The skill inspects pipeline requirements and maps them to a modular stage layout: source, build, test, staging, integration tests, approval gates, production deploy, verification, and rollback. It recommends approval gate patterns (manual, time-delayed, multi-approver), deployment strategies (rolling, blue-green, canary, feature flags), and orchestration examples for CI systems.

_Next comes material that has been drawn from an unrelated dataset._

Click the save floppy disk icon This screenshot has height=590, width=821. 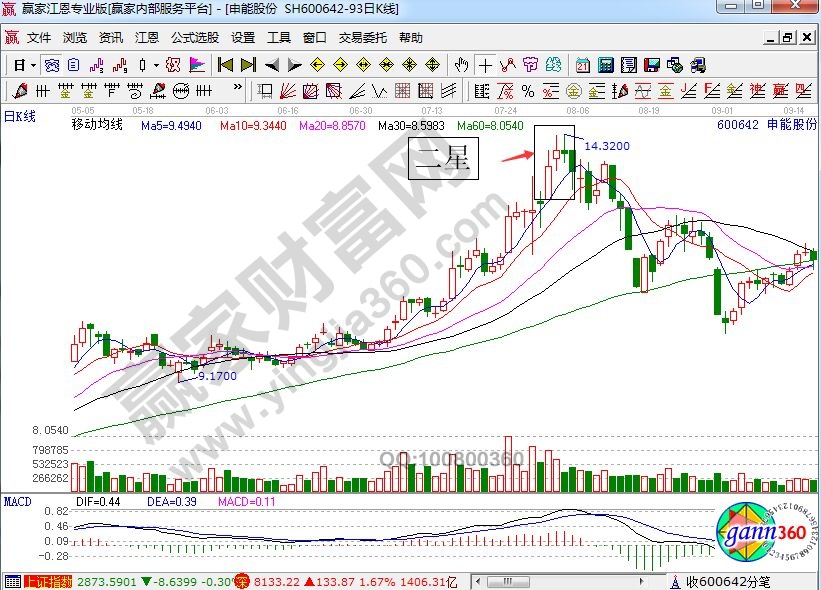(x=651, y=65)
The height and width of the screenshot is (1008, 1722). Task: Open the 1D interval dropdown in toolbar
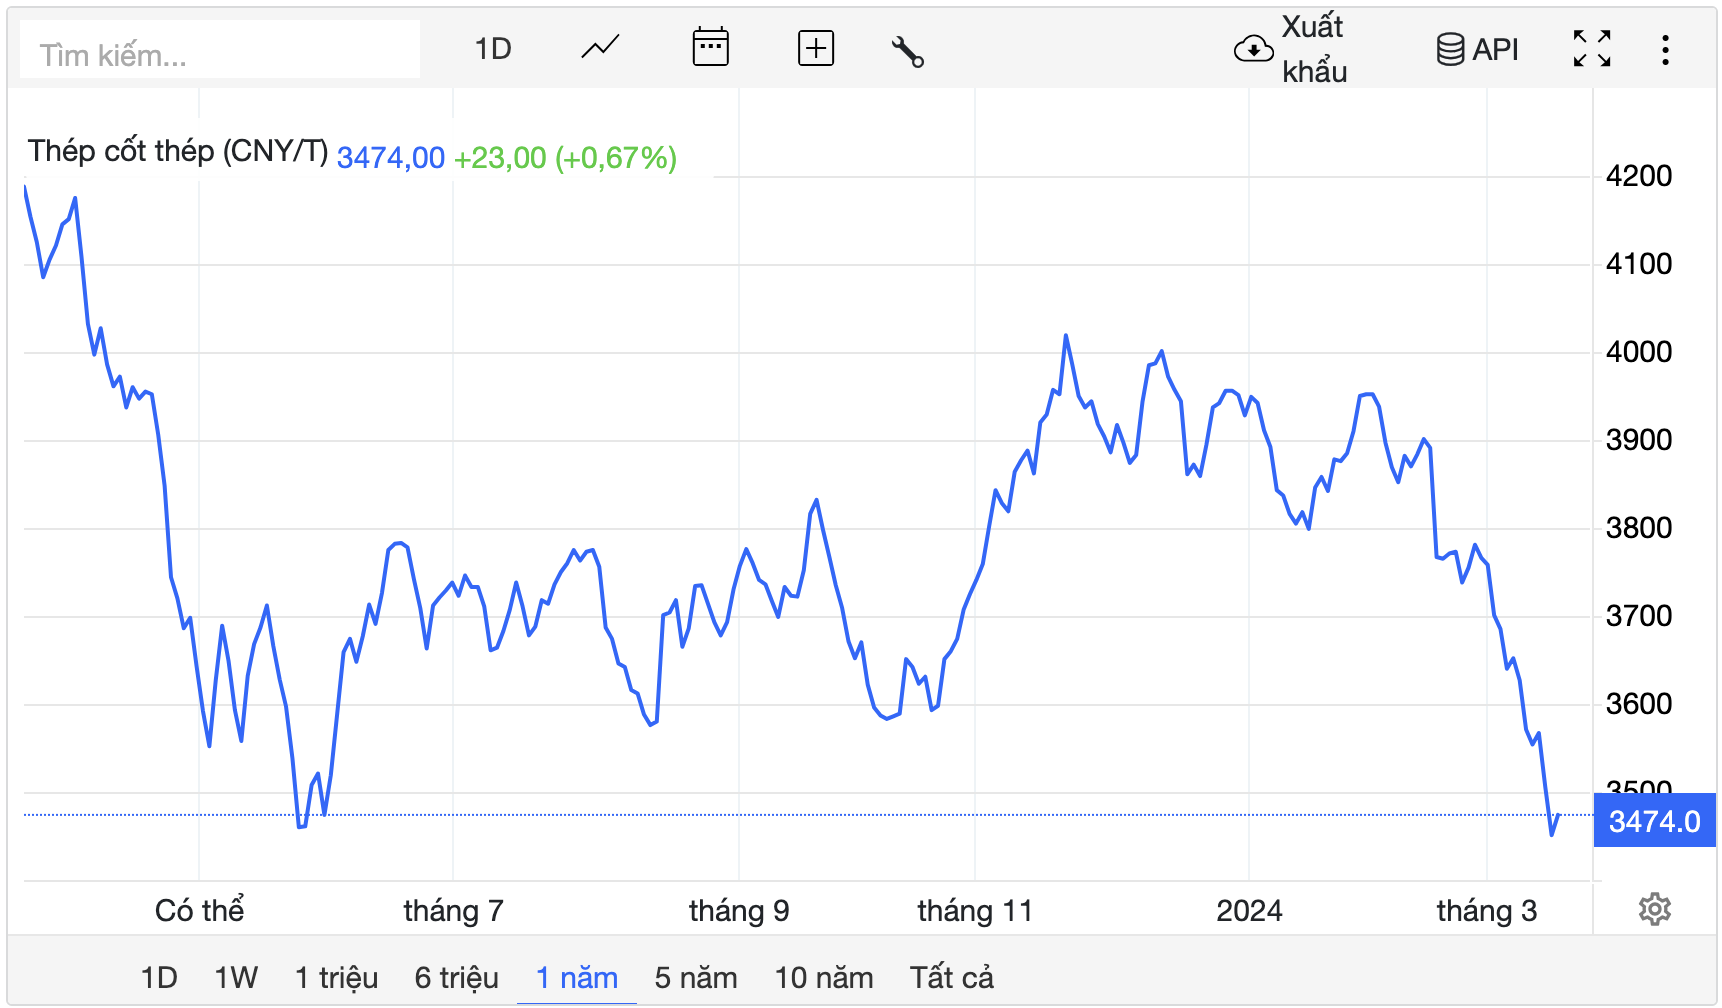point(493,49)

It also defines monitoring, metrics, and automated rollback checks to close the loop on deployments.

When to use it

  • Design a new CI/CD architecture for microservices or monoliths
  • Add approval gates or compliance checks before production deployments
  • Configure multi-environment pipelines (dev → staging → prod)
  • Implement progressive delivery (canary, blue-green, feature flags)
  • Define rollback and verification procedures for production releases

Best practices

  • Fail fast: run quick unit and static scans early to catch issues before expensive steps
  • Parallelize independent jobs to reduce pipeline duration and improve feedback time
  • Manage artifacts and caches to ensure reproducible builds and faster runs
  • Enforce environment parity and use secret stores (Vault, cloud secrets) for credentials
  • Integrate monitoring and automated health checks to trigger rollback on regressions

Example use cases

  • GitHub Actions pipeline that builds, scans, deploys to staging, runs E2E tests, then manual approval for production
  • GitLab CI delayed deployment (time-based approval) for change freeze windows
  • Azure Pipelines multi-approver production stage for high-risk services and compliance reviews
  • Canary rollout with Argo Rollouts and progressive weight changes plus automated verification queries to Prometheus
  • Feature-flag driven releases to decouple deploy from release and enable instant rollback at runtime

FAQ

How do I choose between canary, blue-green, and rolling deployments?

Choose rolling for routine low-risk updates with limited capacity overhead; blue-green for instant switchover and easy rollback when infrastructure cost is acceptable; canary for gradual exposure and real-user validation when you can control traffic weights or use a service mesh.

What triggers an automated rollback in this design?

Automated rollback is triggered by failing deployment status, failed health checks, or monitored signal thresholds (error rate, latency) evaluated after a stabilization window; pipelines should include a verification step that fails the job and runs a rollback command when thresholds are exceeded.